* _Task description_: Character for character, transcribe the entries below, minus the images.
*** Records shown Section Begins ***
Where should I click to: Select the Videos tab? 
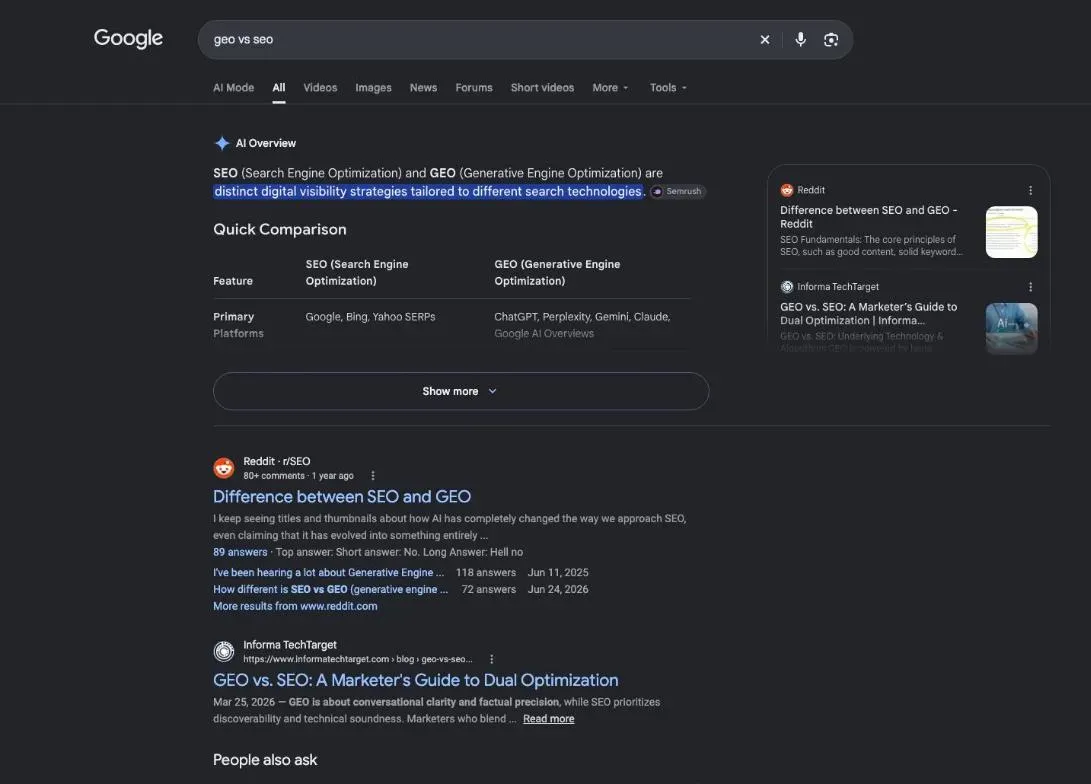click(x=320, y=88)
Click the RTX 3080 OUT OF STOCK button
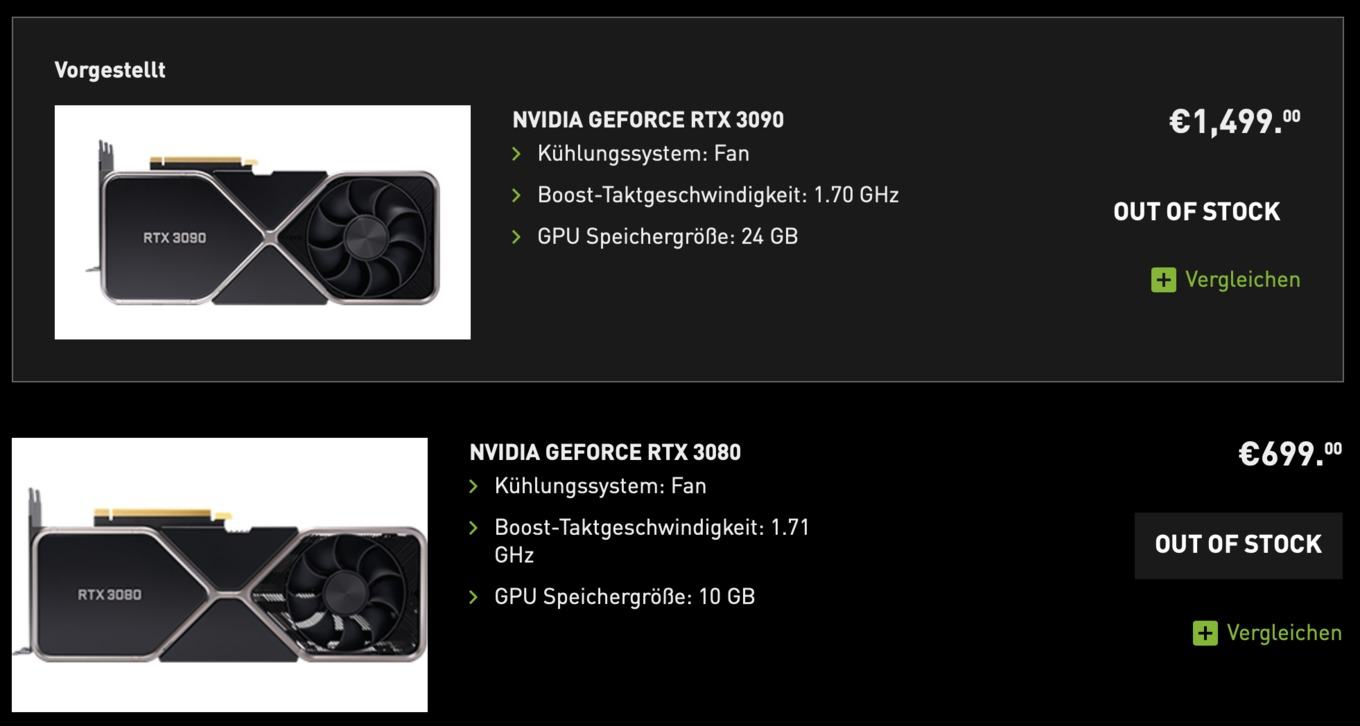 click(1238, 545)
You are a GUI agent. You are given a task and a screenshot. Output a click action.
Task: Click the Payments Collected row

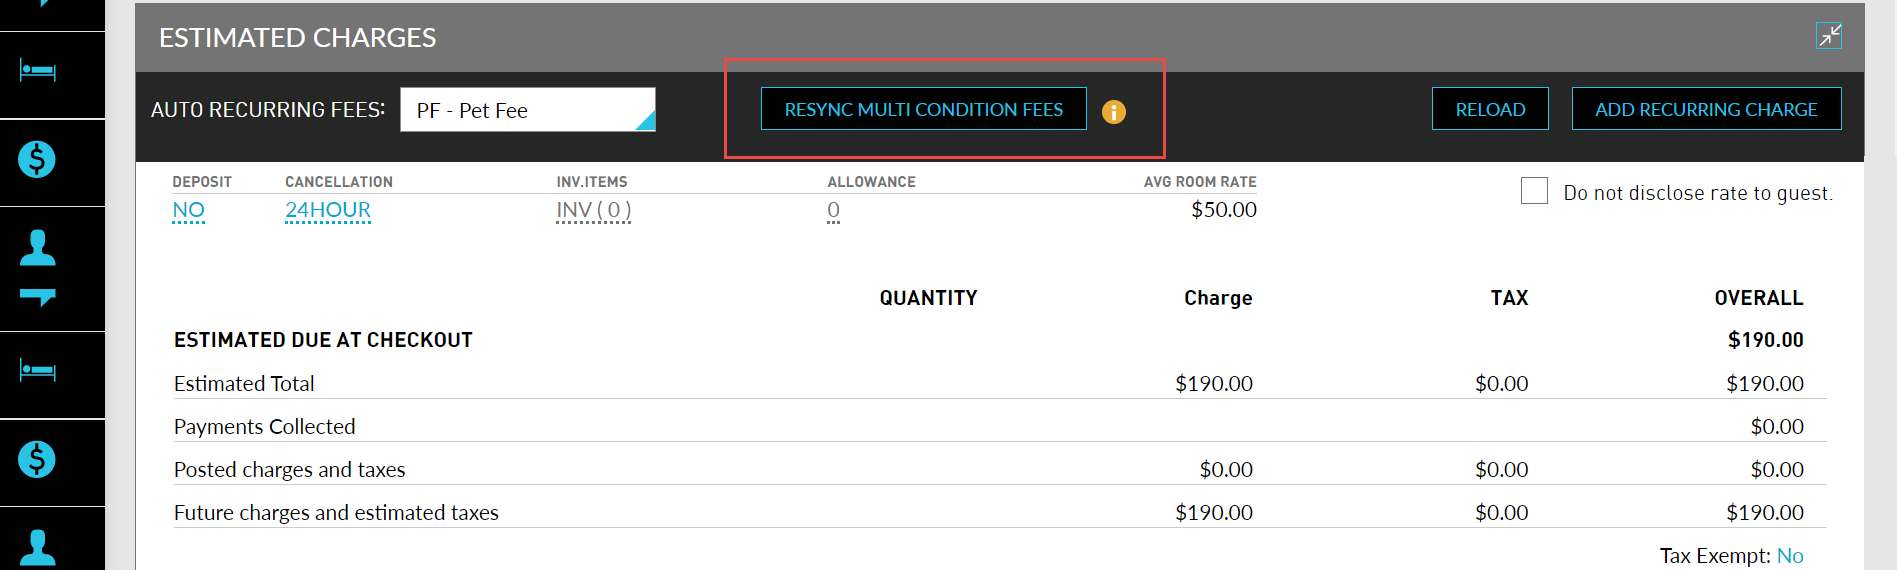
*** Records shown Section Ends ***
* _Output of the exercise_:
Where should I click to: Select the Videos tab? 
click(x=320, y=88)
Click the RTX 3080 OUT OF STOCK button
 click(1238, 545)
You are a GUI agent. You are given a task and a screenshot. Output a click action.
Task: Click the Payments Collected row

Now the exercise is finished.